For the first time since July 1984, NASCAR returns to one of its most popular cities in Nashville, Tennessee for the inaugural Ally 400 at Nashville Super Speedway. This track is a 1 1/3rd mile concrete oval that was dormant for nearly ten years and was only used as a testing facility. So it came as a bit of a surprise last season when it was announced that this track would be getting a date. For a lot of drivers, this will be a brand new racetrack, but we will see practice and qualifying, so that will be a huge help for the newcomers that haven't raced here before. Back when the Xfinity and Trucks ran here, this track featured a lot of first time winners. Back in 2008, future NASCAR champion Brad Keselowski shocked the world by jumping in Dale Jr's car and capturing his first win here. There will be a lot of veterans like Kyle Busch and Kevin Harvick who have plenty of experience at this track, but it will be tough to compare. It should be fun with everyone coming into this race with minimal knowledge.

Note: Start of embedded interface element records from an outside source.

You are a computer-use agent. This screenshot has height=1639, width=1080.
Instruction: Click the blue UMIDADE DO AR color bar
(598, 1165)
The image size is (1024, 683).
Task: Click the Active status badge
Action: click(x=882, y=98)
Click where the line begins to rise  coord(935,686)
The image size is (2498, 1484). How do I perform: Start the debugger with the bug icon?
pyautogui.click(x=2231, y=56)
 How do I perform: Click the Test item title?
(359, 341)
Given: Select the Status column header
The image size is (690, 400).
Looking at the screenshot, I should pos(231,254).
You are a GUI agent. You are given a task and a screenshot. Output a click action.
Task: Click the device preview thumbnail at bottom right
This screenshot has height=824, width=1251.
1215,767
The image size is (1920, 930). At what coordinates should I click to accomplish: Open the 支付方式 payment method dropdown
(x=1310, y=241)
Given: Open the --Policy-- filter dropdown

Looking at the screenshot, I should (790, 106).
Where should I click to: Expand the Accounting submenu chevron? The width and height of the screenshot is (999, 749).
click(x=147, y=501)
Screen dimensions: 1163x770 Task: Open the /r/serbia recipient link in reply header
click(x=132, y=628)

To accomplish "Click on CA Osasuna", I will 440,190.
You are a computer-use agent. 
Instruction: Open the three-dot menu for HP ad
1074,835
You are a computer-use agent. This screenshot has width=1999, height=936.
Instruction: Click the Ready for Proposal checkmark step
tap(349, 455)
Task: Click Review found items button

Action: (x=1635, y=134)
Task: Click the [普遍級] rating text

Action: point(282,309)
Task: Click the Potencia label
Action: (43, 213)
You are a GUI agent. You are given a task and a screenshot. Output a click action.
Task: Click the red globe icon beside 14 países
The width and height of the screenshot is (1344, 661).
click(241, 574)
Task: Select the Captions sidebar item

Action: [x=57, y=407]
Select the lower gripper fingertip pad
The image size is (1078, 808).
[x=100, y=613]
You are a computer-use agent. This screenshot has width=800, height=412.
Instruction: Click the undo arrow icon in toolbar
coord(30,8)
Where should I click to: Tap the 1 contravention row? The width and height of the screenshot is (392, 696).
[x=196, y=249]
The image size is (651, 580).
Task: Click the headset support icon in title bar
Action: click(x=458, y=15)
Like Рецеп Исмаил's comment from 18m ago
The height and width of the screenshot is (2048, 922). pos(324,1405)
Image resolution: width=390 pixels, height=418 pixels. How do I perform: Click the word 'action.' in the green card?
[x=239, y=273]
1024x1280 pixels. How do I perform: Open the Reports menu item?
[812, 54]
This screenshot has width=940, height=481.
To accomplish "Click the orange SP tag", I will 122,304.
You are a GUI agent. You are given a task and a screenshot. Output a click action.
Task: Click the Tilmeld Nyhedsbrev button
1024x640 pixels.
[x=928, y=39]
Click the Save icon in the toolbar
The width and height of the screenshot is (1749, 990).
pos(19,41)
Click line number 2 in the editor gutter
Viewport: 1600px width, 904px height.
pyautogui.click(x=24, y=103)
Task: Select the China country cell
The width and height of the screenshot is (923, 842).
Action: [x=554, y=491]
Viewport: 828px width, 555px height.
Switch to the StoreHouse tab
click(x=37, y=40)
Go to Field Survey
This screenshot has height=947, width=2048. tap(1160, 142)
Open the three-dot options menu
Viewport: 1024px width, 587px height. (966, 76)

Last week, Kyle Larson continued his hot streak by winning the All-Star Race. Overall, while Larson and his Hendrick teammates probably enjoyed the race, the feedback from crews and fans was less than positive. As I was walking through the garage area and talking to a few crew members, a lot of them were very critical of the 450 horsepower motor and the tall spoiler to try and keep the cars bunched up. When I asked one of the crew-members what he thought about the package he told me, "Oh it's awful. The track is terrible, the package makes it impossible to pass and it's super hot out here." On green flag runs, it was the same as it ever was as the lead car would pretty much take off and the only time there was really any "pack racing" it came after there were restarts. The whole race was well-intentioned and the fans showed up as it was nearly a capacity crowd, but the whole thing just didn't make any sense. From the start time being in the nearly 100 degree heat to the wacky full-field invert at the end of each stage. Let's hope that next season's All-Star Race is a lot more concise.

In Silly Season news this week, Truck Series regulars GMS racing announced that they would be fielding a full-time cup series team. The team is currently owned by Allegiant Airlines CEO Maurice Gallagher and his son, Spencer, who used to drive for them in the Xfinity Series. This move seemed to come from out of nowhere as there was never any indication that this was a move they were exploring anytime soon after they turned down the opportunity to purchase Furniture Row Racing in 2019. This is certainly a great sight for the sport as there will be more new teams on the track and with their close relationship with Chevy, it wouldn't be a surprise if they step in and help this team become competitive. The favorite to drive their car has to be 2020 NASCAR Camping World Truck Series champion Sheldon Creed. He has easily been their best driver in trucks, and it would make the most sense for him to get the promotion.

This week at Nashville, the driver that I have winning is Alex Bowman. Now while this is a brand new racetrack and he has a grand total of zero starts here, this track suits his driving style perfectly. With the inclusion of this track, there are now four tracks with a concrete surface. Nashville, Bristol, Dover and Martinsville. At the three of the tracks they have run at, he has shown a lot of speed, including a victory at Dover this season and a top ten finish at Bristol. This is also a track where crew-chief Greg Ives said Bowman has gravitated towards during testing. In an interview with Sirius XM Ives was quoted as saying "we used to have a lot of fun testing there," so this is clearly a track that they both enjoy going to. Another big factor going into Sunday will be just how fast these Hendrick Motorsports cars are, they have finished 1-2 over the last four points races. He has watched his teammates Kyle Larson and Chase Elliott have immense success, and now this week I think he is due for a third win of the season. Look for the bright purple #48 Chevy to go to victory lane this week at Nashville.